> _BRIEF_:
Only an exact repetition of the lines from the one holding "Instruction: Turn off" to the end of the data is wanted, with pictures left out.

(Screenshot grounding data)
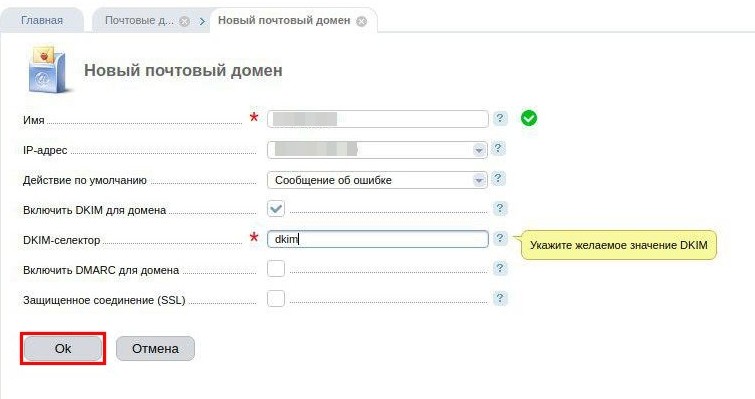
Task: Click help icon for Включить DKIM
Action: [500, 208]
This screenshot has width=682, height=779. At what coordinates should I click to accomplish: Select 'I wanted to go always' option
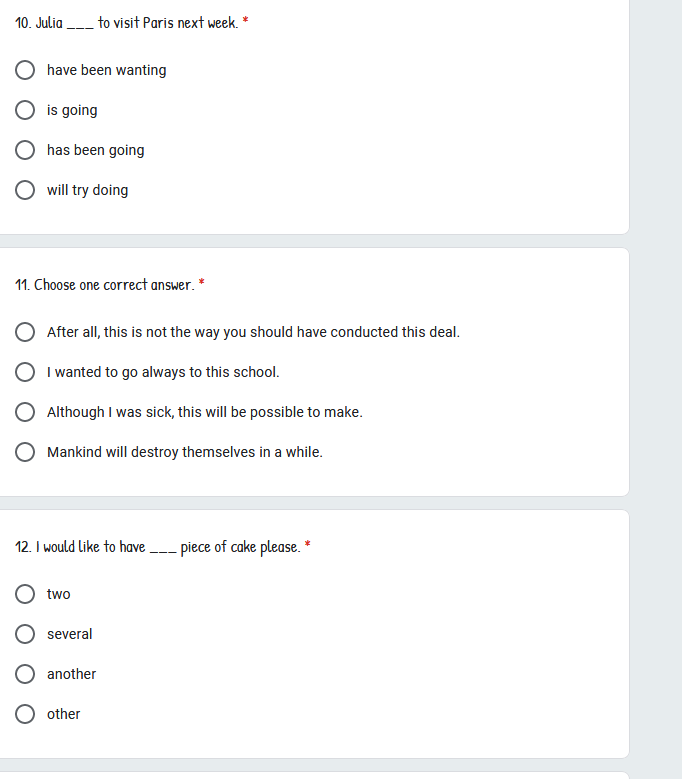click(x=25, y=372)
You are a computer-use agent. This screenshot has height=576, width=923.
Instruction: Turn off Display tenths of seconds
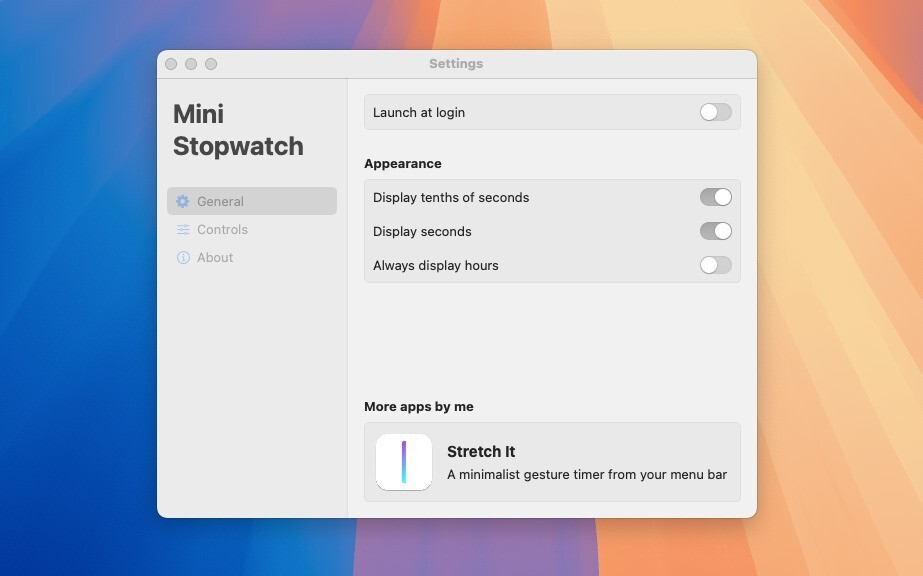click(x=715, y=197)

> _WRITTEN REPLY_:
Instruction: Turn off Display tenths of seconds
click(x=715, y=197)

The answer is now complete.